People who received injections of the interferon beta-1a drug soon after their first signs of possible multiple sclerosis were less likely to progress to clinically definite multiple sclerosis than people who switched to interferon beta-1a from placebo, according to new phase three results of the three-year REFLEXION clinical trial.
The study results will be presented on 28 April as part of the Emerging Science programme at the American Academy of Neurology’s 64th Annual Meeting, New Orleans, USA.
The trial was conducted with the human serum albumin-free formulation of interferon beta-1a, which is now available in all European Union countries, Australia, Canada and Switzerland, as well as a number of countries in Asia, Latin America, Africa and the Middle East. It is not available in the United States.
The three-year clinical trial involved 517 people who had experienced a first clinical episode suggestive of a demyelinating event, such as tingling, numbness, muscle weakness or problems with balance, along with having at least two clinically silent brain lesions detected by a brain MRI scan.
“While we have known it is beneficial to start multiple sclerosis drugs as soon as possible, this is the first trial to show a benefit of early injections of interferon beta-1a treatment at three years,” said Mark Freedman, University of Ottawa, Ontario, Canada.
For two years, one-third of the participants received 44mcg of interferon beta-1a subcutaneously three times a week; one-third received 44 mcg of the drug once a week, which is an unapproved dosage; and another one-third received placebo for two years or until experiencing a second clinical episode, at which point they were switched to three-times-weekly dosing. After the two years were over, the 133 people who were still receiving the placebo were switched to the three-times-weekly dose and the others continued their originally allocated dosages. The participants started their treatment an average of 58 days after their first symptoms.

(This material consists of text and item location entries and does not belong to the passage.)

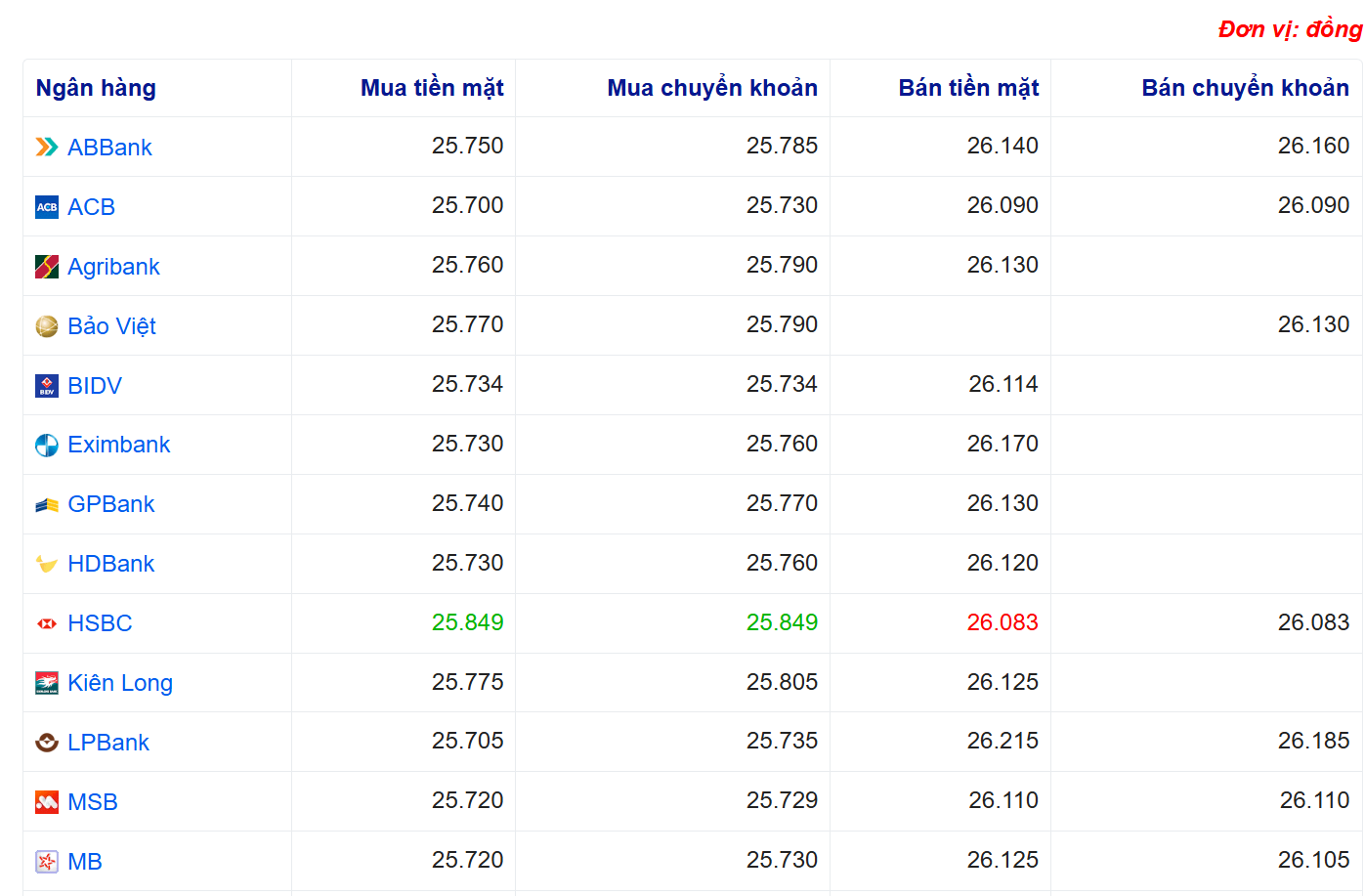Image resolution: width=1365 pixels, height=896 pixels.
Task: Click the HSBC hexagon logo
Action: (47, 623)
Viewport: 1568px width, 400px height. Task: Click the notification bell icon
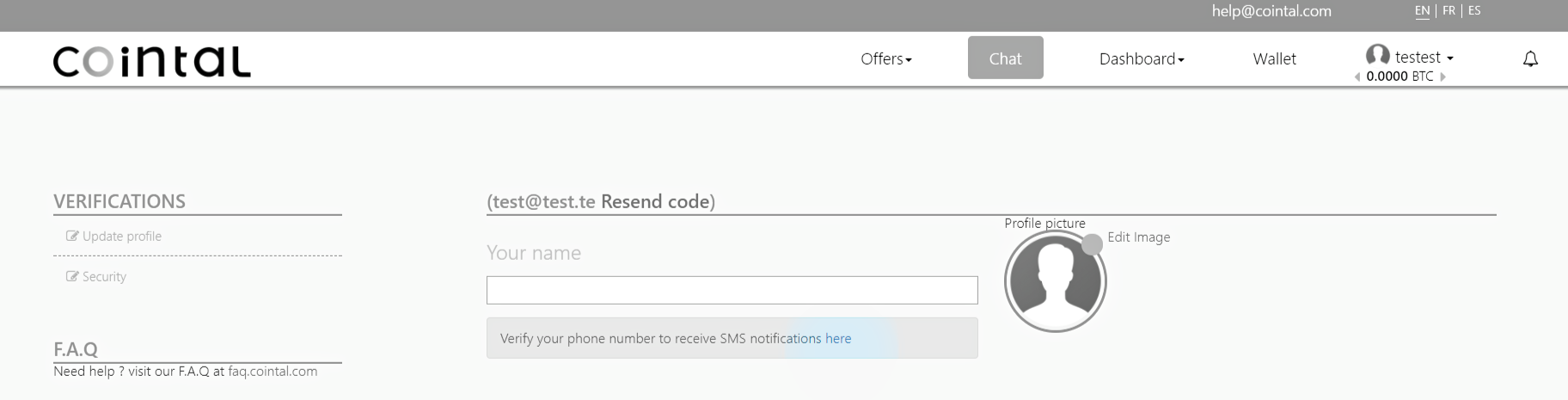point(1530,59)
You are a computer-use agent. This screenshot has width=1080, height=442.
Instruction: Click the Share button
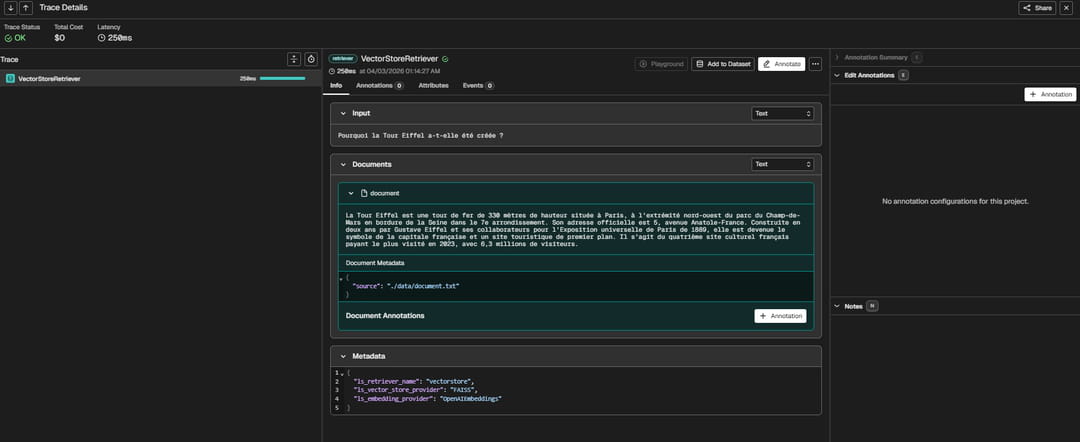1037,8
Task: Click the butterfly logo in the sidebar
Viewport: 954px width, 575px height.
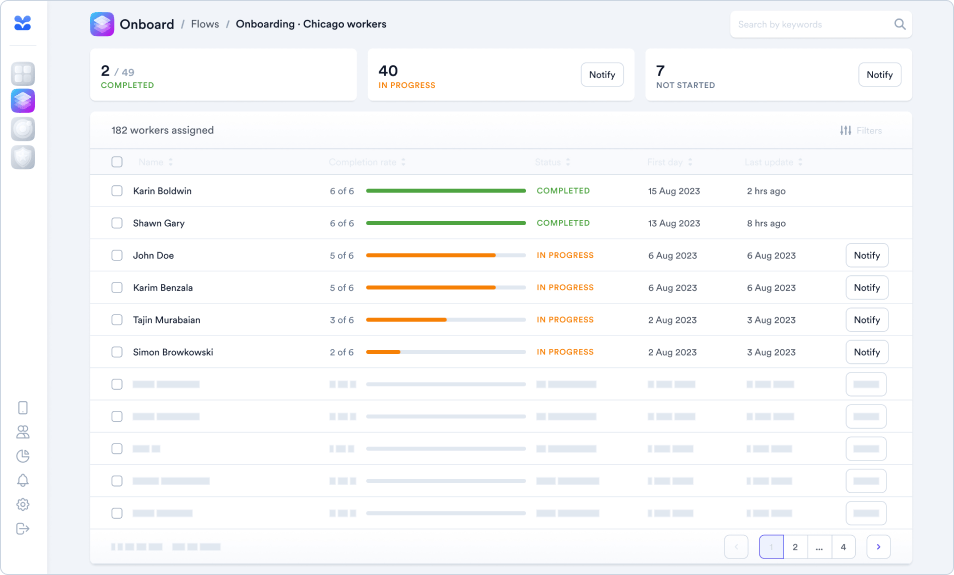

After the third year of the study, the researchers found that those who had been receiving the drug three times a week or once a week for the duration of the trial were less likely to be diagnosed with clinically definite multiple slerosis (defined as having a second clinical attack or a sustained increase in the Expanded Disability Status Scale disability score of greater than 1.5) than those who had initially received the placebo. The cumulative probability of being diagnosed with clinically definite multiple sclerosis by the end of the third year was 41% for the delayed treatment group (people who had switched from placebo to three-times-weekly treatment), 28% for those who had received once-a-week treatment all three years, and 27% for those who had three-times-weekly treatment for three years.
The study also found that those who had received the treatment for the full three years were less likely to meet the McDonald criteria for a multiple sclerosis diagnosis, a different measure than the one for clinically definite multiple sclerosis that includes an evaluation of MRI. A total of 87% of people who had switched from placebo to the treatment after two years met the McDonald criteria for multiple sclerosis after three years, compared with 79% of those who had received the weekly treatment and 67% of those who had treatments three times a week.
“While doses three times a week and once a week equally delayed a clinically definite multiple sclerosis diagnosis without MRI measures, there were significantly more benefits in taking the drug three times a week compared with once a week when it came to brain lesion changes and other McDonald criteria for diagnosing multiple sclerosis,” said Freedman.
The REFLEXION trial is ongoing and will provide long-term data out to five years.
The most common adverse events in the trial were flu-like symptoms, injection site reactions and headache.